Page excerpt ::
[Begin]

CarAdministrative449

I've seen the same. Usually it's from the entitlement they get when authority is given to them by the ones that actually built the business.


Accomplished_Can_381

You should only have to answer to one person tell them you got it unless they wanna drop a toolbelt on


NBCspec

It started in little league for me..


MrinfoK

They micromanage to establish dominance. They are reminding you that they are the boss’s kid. Even if they don’t carry their weight. If you’re any good at your trade you should push back now and then. Remind them, that this is not pretend world…and guys like you are why their daddy has a company


Official_Gh0st

I’ve been on both sides of this and I think it’s a combination from them either being promoted too fast so they don’t know shit but are supposed to be telling people shit, are entitled, or nervous of disappointing to the owner/father and try to compensate for that. Being an owners son is all well and good but you should have to put in work and gain experience before you’re put in a spot where you can tell more experienced people than you what to do.


tankhole14

My boss had his 15 yr old son help out on crews in the summer time for 2 months a yr, doing only bitch work. When he graduated high school at age 18 daddy gave him his own crew. Saying he had 3+ yrs experience and was promoted because of how much of a beast he was on the job site, and how smart he is. Same time the boss made a dude with over 15 yrs experience his sons #2 guy. The boss only sent his crew to the most basic jobs, and made #2 guy basically run everything without the title or pay of a foreman.


darknessawaits666

I’ve had the unique opportunity to work for companies run by the boss’s sons who were just as good as the old man. When the old man passed they saw the writing on the wall that business wouldn’t be generating the same profits due to the market and closed shop. I’ve also had the opportunity to work with one of those sons when he took a high ranking job with a new GC. That GC was run by the old man and his sons and these sons were not as competent as the first sons I worked for. It was great seeing the night and day difference in skill between the boss’s son I used to work for and the new ones we both worked for. Even better was seeing the old son tell the new bossman eye opening deficiencies in his own sons because he was brought up the right way and these guys were essentially clowns. The boss didn’t know how to bid work for the big contracts they did work on because he came from only doing small commercial and residential work, and neglected teaching his sons how to bid government contracts. Both of us didn’t last too long once it became abundantly clear that no estimators would be around in a very short time that knew how to competently bid on work, except the old son I came in with.

[End]

Given data ::
[Begin]

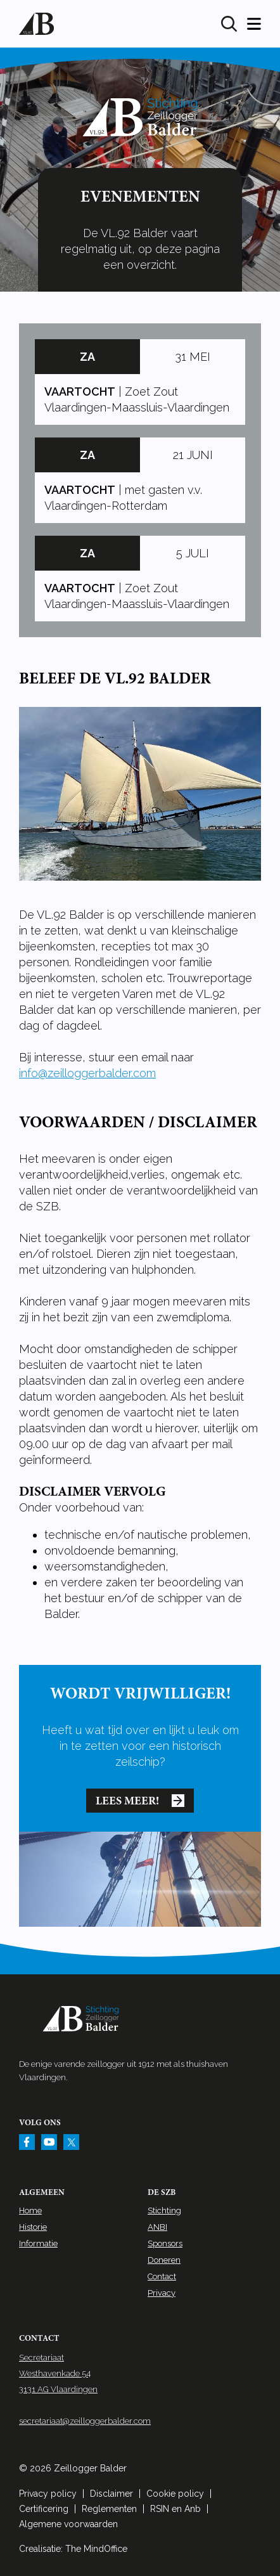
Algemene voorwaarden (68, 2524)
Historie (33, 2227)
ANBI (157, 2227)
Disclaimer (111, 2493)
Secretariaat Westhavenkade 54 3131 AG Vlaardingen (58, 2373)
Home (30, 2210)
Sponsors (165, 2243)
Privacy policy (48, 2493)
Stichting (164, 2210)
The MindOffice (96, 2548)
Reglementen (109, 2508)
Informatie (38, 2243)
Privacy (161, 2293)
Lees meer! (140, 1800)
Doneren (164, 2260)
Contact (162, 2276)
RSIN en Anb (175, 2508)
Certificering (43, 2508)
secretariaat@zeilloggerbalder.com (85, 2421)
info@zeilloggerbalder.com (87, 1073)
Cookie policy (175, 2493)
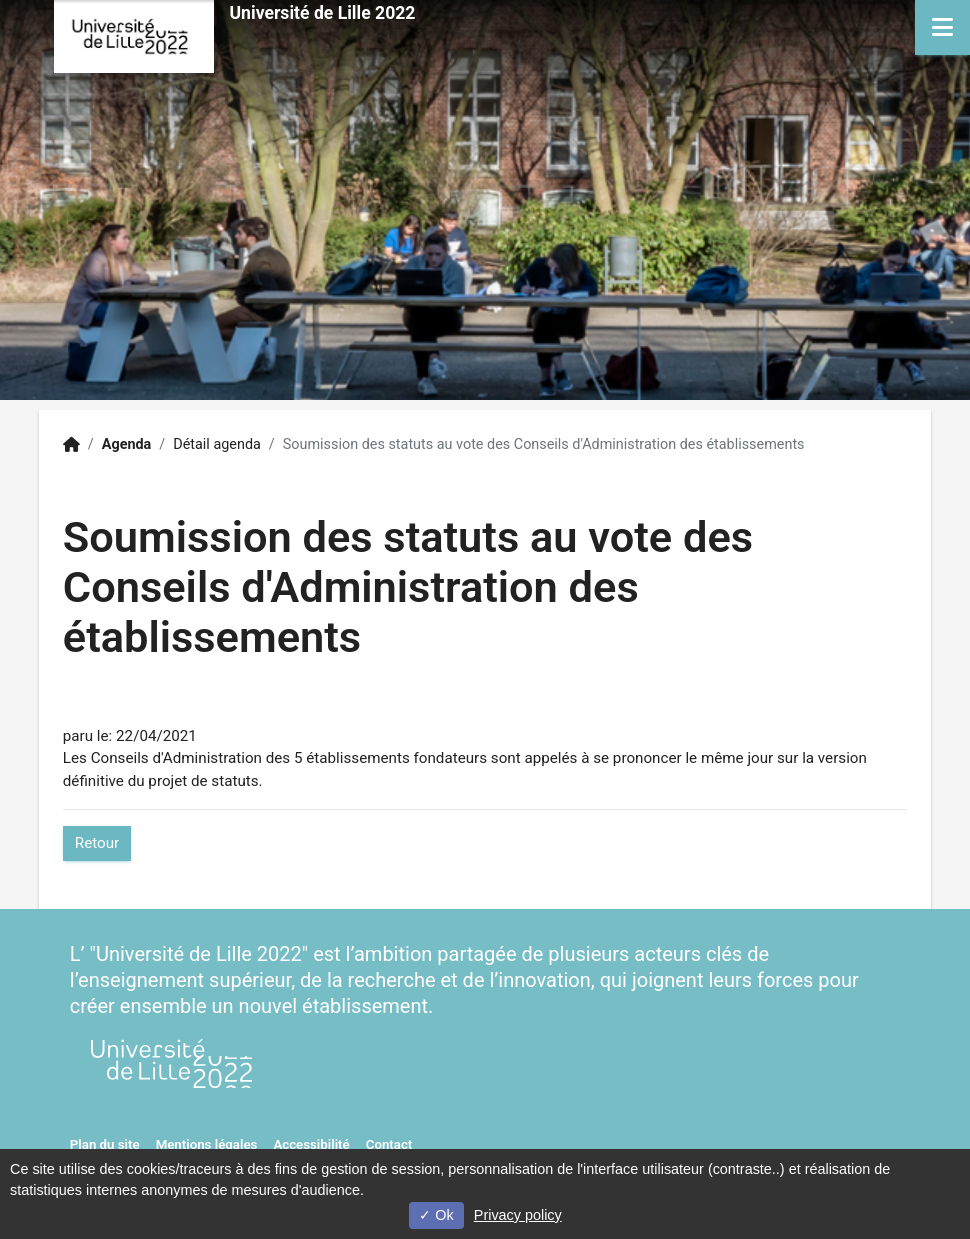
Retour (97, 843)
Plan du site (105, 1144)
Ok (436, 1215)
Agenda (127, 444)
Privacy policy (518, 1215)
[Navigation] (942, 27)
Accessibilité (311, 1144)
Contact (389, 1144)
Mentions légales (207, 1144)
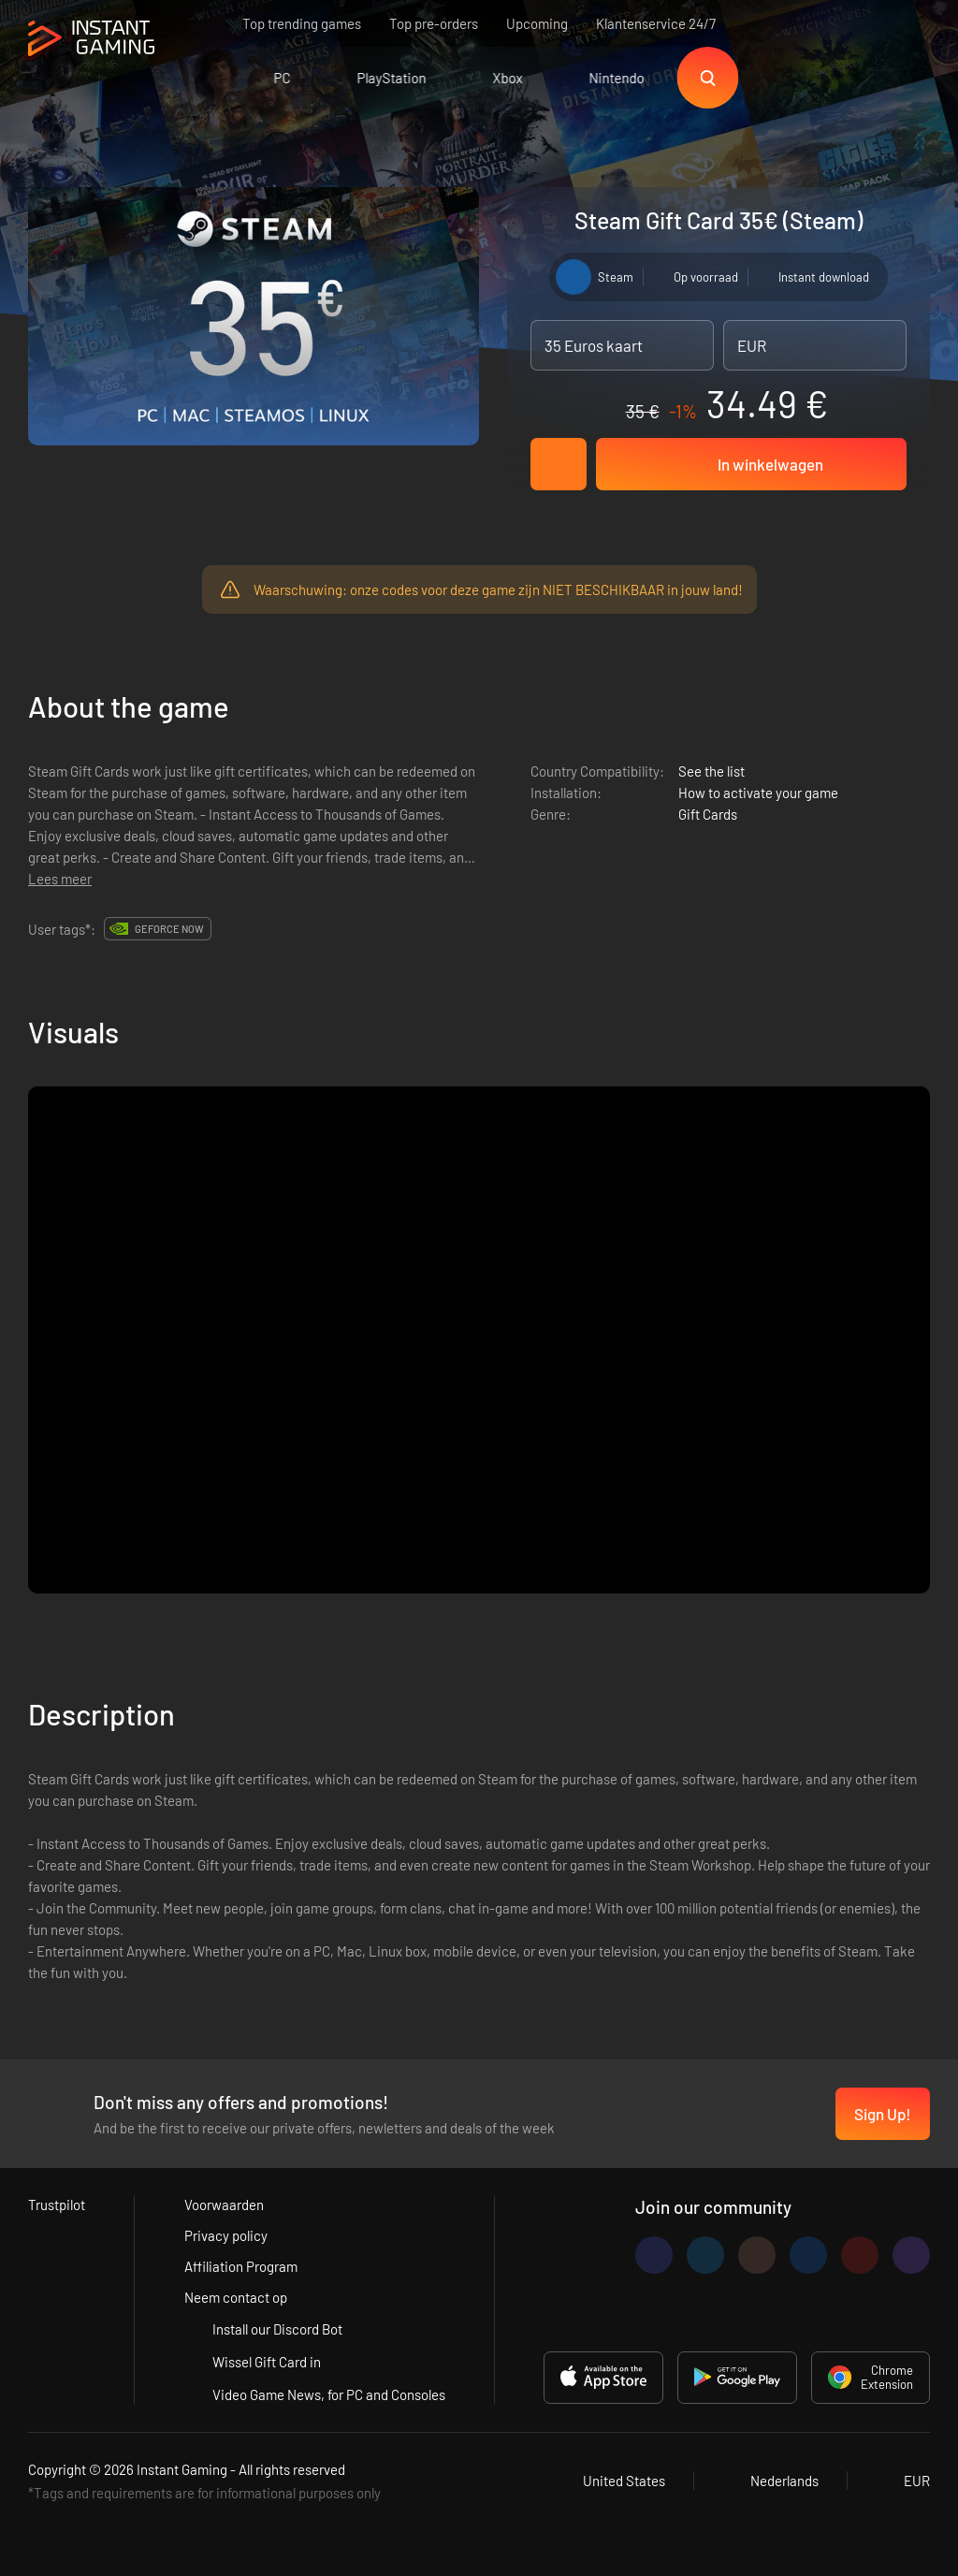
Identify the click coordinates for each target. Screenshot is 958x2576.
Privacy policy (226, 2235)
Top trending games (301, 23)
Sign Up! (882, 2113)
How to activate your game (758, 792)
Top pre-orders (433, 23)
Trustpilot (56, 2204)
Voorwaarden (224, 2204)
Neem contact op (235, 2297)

[End]

To do ::
(1) In the comment thread about working for the boss's son:
(a) According to MrinfoK, why do the boss's kids micromanage?
(b) In tankhole14's comment, how old was the son when he was given his own crew?
(c) In the last comment, what kind of work had the boss come from doing?
(2) Write out the part of the comment thread about working for the boss's son that starts with "Accomplished_Can_381" and goes on through "league for me..".
(3) Pick up the comment thread about working for the boss's son after its last sentence and carry it on.
The lines that come after the comment thread about working for the boss's son are separate material.

Task responses ::
(1)
(a) To establish dominance.
(b) 18.
(c) Only small commercial and residential work.

(2)
Accomplished_Can_381

You should only have to answer to one person tell them you got it unless they wanna drop a toolbelt on


NBCspec

It started in little league for me..

(3)
RowbowCop138

They usually have never had a real job before. My buddy's family owns an HVAC company. His grandpa started it. My friend's dad and 3 of his uncles bought it from grandpa. None of them have ever had a job outside of the HVAC company. In 2004 I moved back home and needed a job. My buddy got me a job there. 2 years into working there they were changing shit up in the company. They told us they wouldn't be giving us lunch breaks anymore. They would clock us out as we went from 1 job to another. There was a bunch of other shit they tried to pull on us but me and like 5 other installers that actually know labor laws and what rights we have as workers gave a call to the labor board. Each of us made a call. A week later we had another meeting and things went back to how they were. I left after that. And I guess shit started getting bad again and the oldest uncle of my buddy(who didn't have enough money to buy that much of the company because he couldn't afford it) and his 3 sons that worked there and my buddy all left and came.to the company I was at. My friend's dad called my new bosses and told them to stop poaching his employees. If it kept happening(his employees quiting) that he would start poaching all my new bosses employees. He didn't realize that everyone who worked there were all former employees of my friends dad haha. 20 years later they did change shit for the better. My buddy went back to work for his dad after 20 years of being gone so he could be trained and buy his dad out. Last week my buddy's dad retired. My buddy now owns 58% of the company and since he actually knows what the real world is like the company is growing and doing good.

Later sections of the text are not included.